# I don't know what to do about my marriage! Husband punched the wall in frustration...



## Gwhiz (Mar 12, 2011)

Hello, 

Sorry, this is a bit long, so I hope you'll bear with me!

I have been married for 4 and a half years, and my husband and I have a 3 year old son. We met when I was 35, so we aren't really young.
Our relationship has been rocky from the beginning, my husband suffers from depression, and I have a.d.d. Neither of us is the most emotionally mature at times, but I can at least say that I've tried very hard to work on it. Honestly, I don't know where to start. 
My husband can be sarcastic and in the past was somewhat verbally and emotionally abusive. For instance: he didn't like the way I acted at parties, or that I liked to go to parties. In hindsight, I can see why that might have been--though I am an etrovert, not a flirt--there is a difference! So instead of communicating that he was uncomfortable, he would lay guilt trips on me or make really insulting insinuations about my charcter. (Yes, I married him anyway, and this changed.)
However, he is a hardworker and is a loyal friend. He loves our son and is a very involved father, can be fun loving and truly warm and nice. 
And me? I'm a high energy fun loving gal who can also be very reactionary and I suppose fault-finding. The fault finding really took off after our son was born. I am an anxious person and I have a.d.d, which can lead to impulsivity and stress.
However... in our relationship he has: pulled away from me while I was pregnant because "I was acting crazy" duh, I was pregnant. (spent most of his time with his best friend, prompting another older friend who noticed the behavior, "who is he married to, you or Eddie.")
When we decided to move to an island closer to the mainland, despite my pleas, he stayed working on the island we left-- which is a 45 minute ferry ride away, so he decided to stay there during the week--so really, I moved and he stayed. He did this for 9 months, despite my begging and pleading to find work either on our new island or the mainland so that he could be home. He liked the work he was doing and was reluctant to leave it--that and while he is a hard worker, he despises looking for it. So, I was left alone during the week with our 2 year old in a new place where I had no friends or family.

Tasks to complete =>
a. Answer these questions about the forum post about the marriage:
(i) How long has the writer been married?
(ii) How long is the ferry ride between the two islands?
(iii) For how many months did the husband keep working on the island they left?
b. Carry on writing the forum post about the marriage, picking up after its last sentence.
The material after this point comes from a different source than the forum post about the marriage.

Listed entries =>
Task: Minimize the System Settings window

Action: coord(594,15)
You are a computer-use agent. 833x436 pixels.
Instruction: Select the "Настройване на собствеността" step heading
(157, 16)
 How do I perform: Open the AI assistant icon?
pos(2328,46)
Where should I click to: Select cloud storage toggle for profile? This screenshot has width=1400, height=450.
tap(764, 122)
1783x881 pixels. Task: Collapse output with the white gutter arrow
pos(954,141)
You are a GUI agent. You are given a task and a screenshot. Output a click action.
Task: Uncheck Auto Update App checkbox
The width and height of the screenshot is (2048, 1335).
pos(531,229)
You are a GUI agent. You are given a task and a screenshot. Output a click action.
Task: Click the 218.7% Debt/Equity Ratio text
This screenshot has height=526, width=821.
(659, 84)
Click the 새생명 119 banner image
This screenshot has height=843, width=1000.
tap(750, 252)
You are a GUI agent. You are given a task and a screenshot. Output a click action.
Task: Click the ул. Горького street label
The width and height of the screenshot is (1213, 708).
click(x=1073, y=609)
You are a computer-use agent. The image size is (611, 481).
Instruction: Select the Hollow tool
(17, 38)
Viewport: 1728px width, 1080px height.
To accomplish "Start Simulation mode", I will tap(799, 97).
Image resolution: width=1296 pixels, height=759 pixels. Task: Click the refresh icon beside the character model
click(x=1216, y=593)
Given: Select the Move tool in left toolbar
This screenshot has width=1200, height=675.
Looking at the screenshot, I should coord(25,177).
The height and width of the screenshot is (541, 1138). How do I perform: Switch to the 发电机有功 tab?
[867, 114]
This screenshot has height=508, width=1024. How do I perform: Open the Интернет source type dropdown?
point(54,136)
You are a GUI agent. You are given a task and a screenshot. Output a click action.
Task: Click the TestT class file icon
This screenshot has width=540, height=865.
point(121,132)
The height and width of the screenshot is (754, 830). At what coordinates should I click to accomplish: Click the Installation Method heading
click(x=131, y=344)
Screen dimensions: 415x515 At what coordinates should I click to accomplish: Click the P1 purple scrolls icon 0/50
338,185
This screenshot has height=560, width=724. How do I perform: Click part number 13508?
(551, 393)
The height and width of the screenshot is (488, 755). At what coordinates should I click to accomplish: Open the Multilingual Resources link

Answers to the exercises =>
a.
(i) Four and a half years.
(ii) 45 minutes.
(iii) 9 months.

b.
(you may ask why we moved: the other island was to isolated for me and I wanted to be closer to civilization. I thought it was a mutual decsision.)
He has also: disapeared on our aniversary while we were out at a pub. He just took a powder and never came back. I found him laying down in our van. It had been his idea to go there!
When I had my clothes in a fashion show here, he was supposed to show up, but fell asleep. 
Allright, no he hasn't cheated on me that I know of, though our sex life sucks so I wouldn't be that surprised!
He says he is too tired for romance, however he is not too tired to grope me, which just turns me off. I must admit that I'm not that interested, partially due to some pain I experienced after my son was born, and partially because of the previous and ongoing hurts: he often treats me with contempt and irritation, and this isn't changing much. It is hard to get hot about someone when they often act like they hate you. I want to want him. He is pretty hot! But I can't get there. I want to change this pattern but I don't know how. We have talked openly about all of this, but nothing seems to change.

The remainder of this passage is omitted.